It’s inevitable — at some point in life we all find moments where we face uncomfortable situations or peer pressure. Drugs? Sex? Alcohol? Knowing our kids will face the dilemmas is nerve-wracking.
One dad came up with an easy way to help his children out of the predicament -- a kind of top-secret family code, if you will.
Bret Fulks — a blogger, speaker, business owner, educator and "Today" show parenting contributor, among other things — has worked with committees on education and helped launch a peer mediation group in which young people can learn to resolve interpersonal conflicts.
In one blog, Fulks described still being in touch with himself as an awkward boy who felt trapped in unpredictable situations, buckling to the pressures in order to avoid “punishment,” endless nagging and interrogation.
“I can’t count the times sex, drugs and alcohol came rushing into my young world; I wasn’t ready for any of it, but I didn’t know how to escape and, at the same time, not castrate myself socially,” he said. “I still recall my first time drinking beer at a friend’s house in junior high school—I hated it, but I felt cornered.”
Because of that, Fulks created the X-plan for his family, giving his kids a lifeline at any time.
For example, if one of his kids is dropped off at a party and meets a situation in which he is uncomfortable, all he has to do is text the letter “X” to anyone in the family. Fulks said whoever receives the text makes a phone call to that person and has a very basic script to follow:
“Danny, something’s come up and I have to come get you right now.”

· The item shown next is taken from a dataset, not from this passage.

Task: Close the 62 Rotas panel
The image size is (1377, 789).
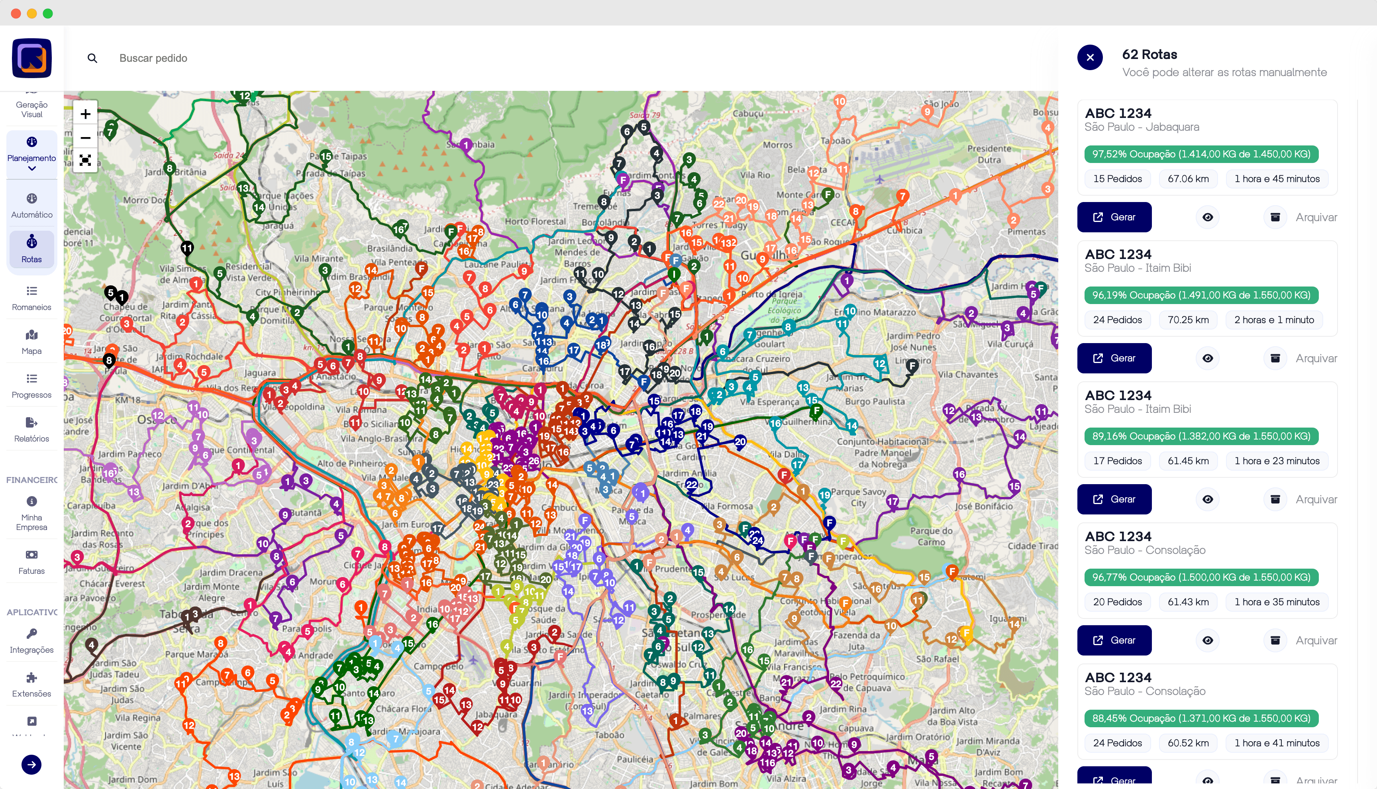Action: point(1090,57)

“I’ll tell you when I get there. Be ready to leave in five minutes. I’m on my way.”
After the call, his child can tell his friends something has happened at home and that he has to leave, so someone is on the way to pick him up.
Fulks said the plan comes with an agreement that there will be no judgment, no matter the circumstances, and that the child can reveal as much or as little about the situation as they want.

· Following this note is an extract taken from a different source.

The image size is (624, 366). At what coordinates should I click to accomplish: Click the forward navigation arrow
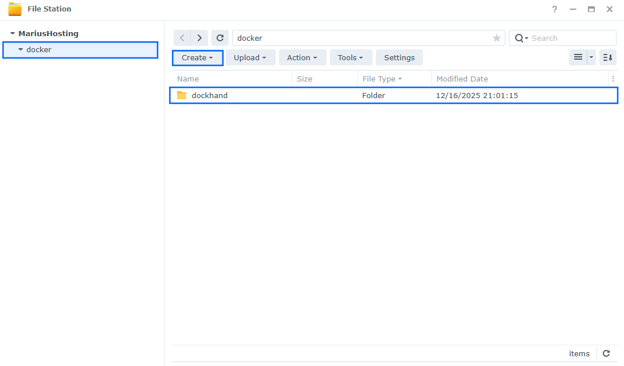click(199, 37)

“This can be a hard thing for some parents … but I promise it might not only save them, but it will go a long way in building trust between you and your kid,” Fulks said. “I urge you to use some form of our X-plan in your home.”
Fulks said he’s received a ton of opinions on his X-Plan, and addresses some of them in his blog.

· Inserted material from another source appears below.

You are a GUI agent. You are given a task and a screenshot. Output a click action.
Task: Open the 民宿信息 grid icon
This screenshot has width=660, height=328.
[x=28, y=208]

Does this cripple a kid socially instead of teaching them to stand up to others?
- I know plenty of adults who struggle to stand up to others. This simply gives your kid a safe way out as you continue to nurture that valuable skill.
What if they're not where they're supposed to be? Shouldn't there be consequences?
- Let’s be honest. A kid in fear of punishment is a lot less likely to reach out for help when the world comes at them. Admitting that they’re in over their heads is a pretty big life-lesson all by itself. However, don’t get so caught up in all of the details. This isn’t a one-size-fits-all scheme. Every parent, every kid, and every situation is unique. What it might look like in your family could be totally different from mine—and that’s OK.
If you don’t talk about it or ask questions, how do they learn?
- If you’re building a relationship of trust with your kids, they’ll probably be the ones to start the conversation. More importantly, most of these conversations need to take place on the FRONT-side of events. Ever taken a cruise? They all make you go through the safety briefing in case the boat sinks. They don’t wait until the ship’s on fire to start telling you about the lifeboats. Talk with them. Let your kids ask questions and give them frank answers.